«В Германии они сначала пришли за коммунистами, но я не сказал ничего, потому что не был коммунистом. Потом они пришли за евреями, но я промолчал, так как не был евреем... Потом они пришли за членами профсоюза, но я не был членом профсоюза и не сказал ничего. Потом пришли за католиками, но я, будучи протестантом, не сказал ничего. А когда они пришли за мной — за меня уже некому было заступиться».

Мартин Нимёллер. «Когда они пришли…»

23 ноября 2008 г.

По образу и подобию

Не, я всё-таки на «Гуру» ещё потопчусь минут двадцать пять, потому что одна дельная мысль там, тем не менее, есть (одна, одна. Остальное — либо такие максимы, которые в норме принципиально не должны озвучиваться, либо сформулировано так, что хоть вешайся. Вообще у Веллера проблема оказалась там, где он сам её, по-видимому, не ждал — в формулировках знания. Об этом, впрочем, либо ниже, либо в другой раз).
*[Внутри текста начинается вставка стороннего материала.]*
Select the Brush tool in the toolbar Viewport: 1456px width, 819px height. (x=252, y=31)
Итак, мысль (по памяти цитирую, текст давно закрыла) следующая: ты должен писать сразу набело. Не прикасайся пером к бумаге, а пальцами к клавиатуре до тех пор, пока не отыщешь единственно верное слово — а оно обязательно отыщется раньше или позже, откликаясь на твой внутренний камертон.
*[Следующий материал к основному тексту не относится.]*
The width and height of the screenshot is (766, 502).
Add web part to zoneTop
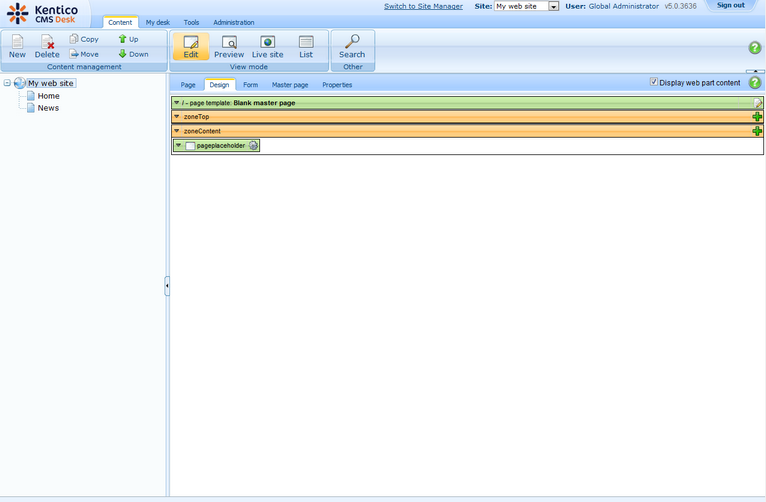(x=757, y=117)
Это очень ёмкая мысль, и я должна её раскрыть, потому что у вас не будет такого учителя, какой описан в рассказе, и спросить, что он имел в виду, вам будет не у кого. Своим же умом скакать на собственных граблях можно до посинения (преимущественно из-за того, что выражение «внутренний камертон» не определено и подавляющая часть профанов, потыкавшись туда-сюда, поймёт его в смысле своего текущего эмоционального состояния, что мгновенно приведёт к целому тазику соплей).

Значит, во-первых, имелось в виду, что, прежде чем приступить к изложению своей мысли, вы должны чётко осознать её в виде того образа, который единственный есть её подобие. (Если вы не поняли, что я хочу сказать этой фразой, перечитайте её столько раз, сколько вам потребуется, чтобы понять все слова в буквальном смысле, пожалуйста.)
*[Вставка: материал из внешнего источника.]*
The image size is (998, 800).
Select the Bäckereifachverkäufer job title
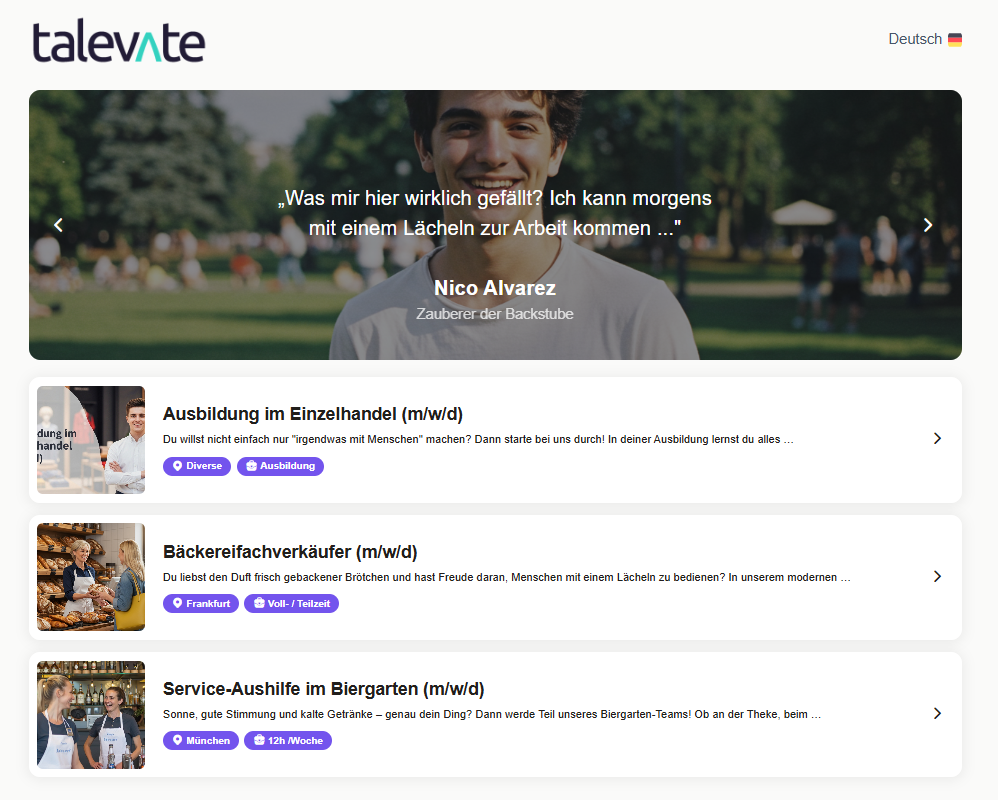click(294, 551)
Например. Когда я писала о том, что образ должен стать подобием мысли, я уже знала, каким именно должен быть образ по отношению к мысли: я представляла себе, грубо говоря, слева мысль, а справа её образ — и видела, что они подобны. Это позволило мне уложить в одно предложение то, что иной растянул бы в лучшем случае на абзац. И пожалуйста, не примите этот пример за самолюбование — я всего-навсего хочу как можно более наглядно донести до вас принцип правильного подбора слов, а сделать это на чужом примере не имею возможности, потому что не могу залезть в чужую голову.

Фактически, весь процесс уместился у меня в три этапа:

1. Осознание того, что между образом и мыслью должно быть отношение;
2. Обнаружение искомого отношения;
3. Называние обнаруженного отношения, то есть присвоение ему знака.

Если перевести это в систему символов, предложенную Веллером, то камертоном тут выступило собственно увиденное мною отношение мысли и образа — именно по нему я «настраивала» лексику.

Отношение между мыслью и единственно подобным ей образом и есть тот самый камертон, на который вам следует ориентироваться в выборе слов.

Это и означает «писать набело». Не в смысле «писать без стилистических ошибок, помарок и вообще дальнейших правок текста». Учитель там дальше говорит, что редактура для ламеров, но волею автора «забывает» добавить главное: в семантической части. Потом, перечитывая написанное, вы неизбежно столкнётесь с рядом стилистических ошибок, мелких неточностей, излишеств и, наоборот, недоговорённостей — но это будут именно стилистические ошибки, мелкие неточности, излишества и недоговорённости, а не общая языковая ущербность, которая одна лишь и является признаком настоящей графомании. Языковая ущербность — это когда человек не в состоянии увидеть единственно подобный своей мысли образ и перевести его в единственно корректный письменный символ.

Причём проблема перевода образа в символ вторична и не слишком важна. Первое, чему вы должны научиться, — это видеть подобия.

Для этого надо что? Правильно, не трусить и не закрывать глаза на факты. Будете отважны — будете писать красиво.

Между прочим, именно с клеймения трусости начал свой монолог учитель в рассказе «Гуру». Для того, кстати, и запрещал конспектировать, чтобы ученик сначала полностью погрузился в страх забыть, а потом — после окончательной перегрузки нервной системы — отринул бы этот страх и вместо запоминания начал понимать. Но ученик был трусом, доверить учителю свою нервную систему казалось ему немыслимым, и, как я уже сказала, философию он не просёк — в результате стал условно Веллером, а мог бы стать условно Акутагавой.